- _Excerpted text_:
PAGE_SET_ERROR always set the error as EIO, so it cannot propagate other
errors returned by cow_file_range() to the userland. Thus, I choose
mapping_set_error() here.

> 
> In fact we currently only mark the locked page with error (at writepage_delalloc()).

Yes and at submit_uncompressed_range() with this series applied.

> However all pages before and after it are still locked and we don't set the error on
> them, I think we should - I don't see why not.

No, we unlock all pages except locked_pages in the error case, and yes, we
set the error only on the locked_page. So, that will make the other pages
to be writebacked later again (and make tons of the
btrfs_writepage_fixup_work). That is common among unlock = 0 case and
unlock = 1 case. Should we change that?

Setting all the pages as error would be good to avoid the tons of fixup in
this case.

> Did I miss something (again)?
> 
> Sorry I only noticed this now.
> 
> Thanks.
> 
> >  		extent_clear_unlock_delalloc(inode, orig_start, start - 1,
> >  					     locked_page, 0, page_ops);
> > +	}
> >  
> >  	/*
> >  	 * For the range (2). If we reserved an extent for our delalloc range
> > -- 
> > 2.35.1
> >
Filipe Manana June 22, 2022, 9:13 a.m. UTC | #3
On Wed, Jun 22, 2022 at 12:56:25AM +0000, Naohiro Aota wrote:
> On Tue, Jun 21, 2022 at 04:04:14PM +0100, Filipe Manana wrote:
> > On Tue, Jun 21, 2022 at 03:41:01PM +0900, Naohiro Aota wrote:
> > > When cow_file_range() fails in the middle of the allocation loop, it
> > > unlocks the pages but leaves the ordered extents intact. Thus, we need to
> > > call btrfs_cleanup_ordered_extents() to finish the created ordered extents.

- _Record extracts_:

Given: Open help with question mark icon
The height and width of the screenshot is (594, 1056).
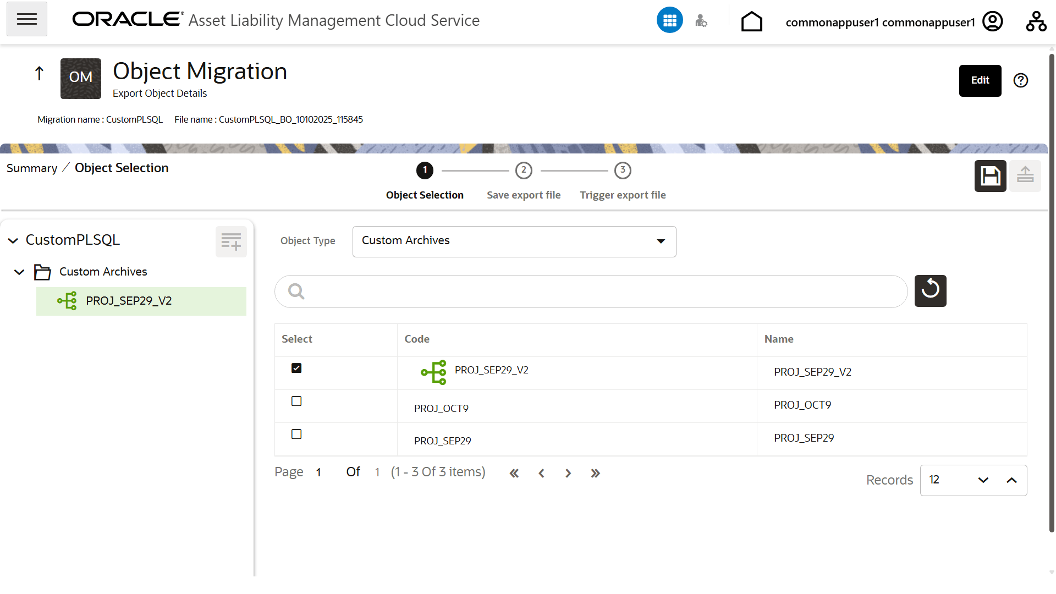Looking at the screenshot, I should tap(1021, 80).
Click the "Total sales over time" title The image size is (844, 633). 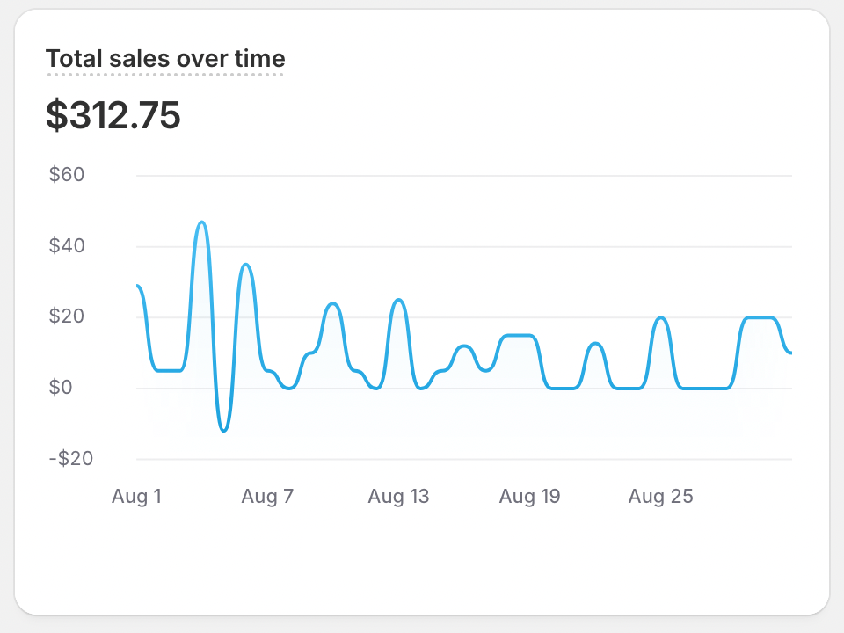pos(165,59)
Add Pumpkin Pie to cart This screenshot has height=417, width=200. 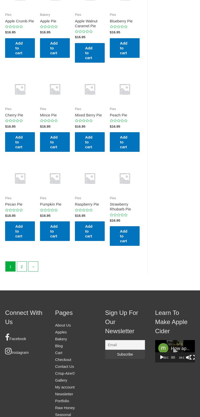(55, 231)
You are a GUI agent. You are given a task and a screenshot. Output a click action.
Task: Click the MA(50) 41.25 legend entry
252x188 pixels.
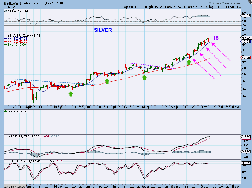[16, 41]
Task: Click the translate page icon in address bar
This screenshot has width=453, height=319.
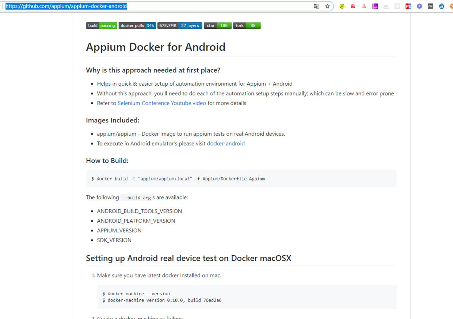Action: pyautogui.click(x=316, y=6)
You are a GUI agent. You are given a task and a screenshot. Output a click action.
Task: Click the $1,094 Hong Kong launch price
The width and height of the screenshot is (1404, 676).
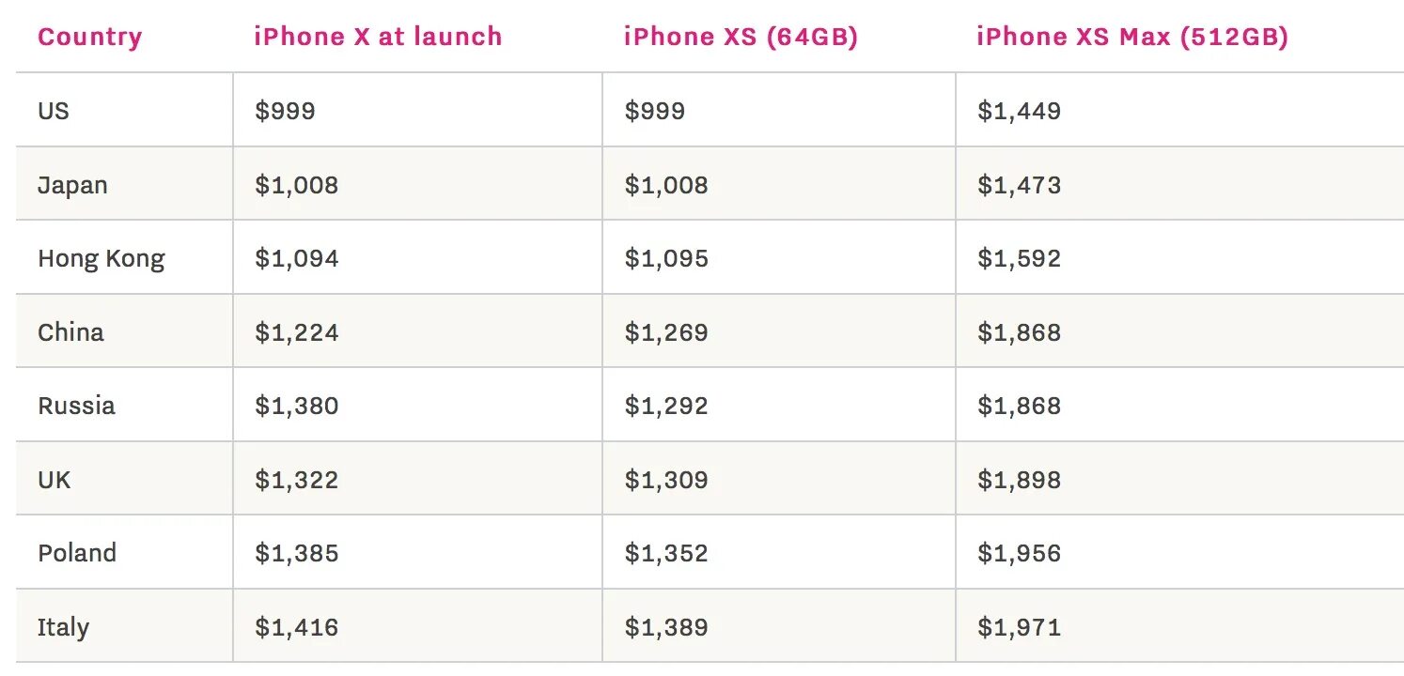(296, 259)
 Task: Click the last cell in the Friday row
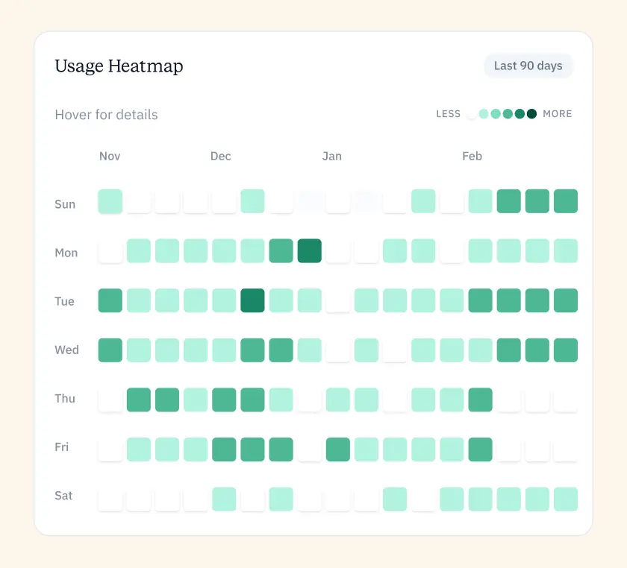(x=566, y=449)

- _Written request 1_: In the btrfs mailing-list text, list every function name written with an empty pair of parentheses, each one only once.
- _Written request 2_: Carry on the btrfs mailing-list text from the point where it stops.
The records play no part in the work here.

- _Task output 1_:
cow_file_range()
mapping_set_error()
writepage_delalloc()
submit_uncompressed_range()
btrfs_cleanup_ordered_extents()

- _Task output 2_:
> > > 
> > > Also, we need to call end_extent_writepage() if locked_page is available
> > > because btrfs_cleanup_ordered_extents() never process the region on the
> > > locked_page.
> > > 
> > > Furthermore, we need to set the mapping as error if locked_page is
> > > unavailable before unlocking the pages, so that the errno is properly
> > > propagated to the userland.
> > > 
> > > CC: stable@vger.kernel.org # 5.18+
> > > Signed-off-by: Naohiro Aota <naohiro.aota@wdc.com>
> > > ---
> > > I choose 5.18+ as the target as they are after refactoring and we can apply
> > > the series cleanly. Technically, older versions potentially have the same
> > > issue, but it might not happen actually. So, let's choose easy targets to
> > > apply.
> > > ---
> > >  fs/btrfs/inode.c | 17 +++++++++++++++--
> > >  1 file changed, 15 insertions(+), 2 deletions(-)
> > > 
> > > diff --git a/fs/btrfs/inode.c b/fs/btrfs/inode.c
> > > index 326150552e57..38d8e6d78e77 100644
> > > --- a/fs/btrfs/inode.c
> > > +++ b/fs/btrfs/inode.c
> > > @@ -933,8 +933,18 @@ static int submit_uncompressed_range(struct btrfs_inode *inode,
> > >  		goto out;
> > >  	}
> > >  	if (ret < 0) {
> > > -		if (locked_page)
> > > +		btrfs_cleanup_ordered_extents(inode, locked_page, start, end - start + 1);
> > > +		if (locked_page) {
> > > +			u64 page_start = page_offset(locked_page);
> > > +			u64 page_end = page_start + PAGE_SIZE - 1;
> > > +
> > > +			btrfs_page_set_error(inode->root->fs_info, locked_page,
> > > +					     page_start, PAGE_SIZE);
> > > +			set_page_writeback(locked_page);
> > > +			end_page_writeback(locked_page);
> > > +			end_extent_writepage(locked_page, ret, page_start, page_end);
> > >  			unlock_page(locked_page);
> > > +		}
> > >  		goto out;
> > >  	}
> > >  
> > > @@ -1383,9 +1393,12 @@ static noinline int cow_file_range(struct btrfs_inode *inode,
> > >  	 * However, in case of unlock == 0, we still need to unlock the pages
> > >  	 * (except @locked_page) to ensure all the pages are unlocked.
> > >  	 */
> > > -	if (!unlock && orig_start < start)
> > > +	if (!unlock && orig_start < start) {
> > > +		if (!locked_page)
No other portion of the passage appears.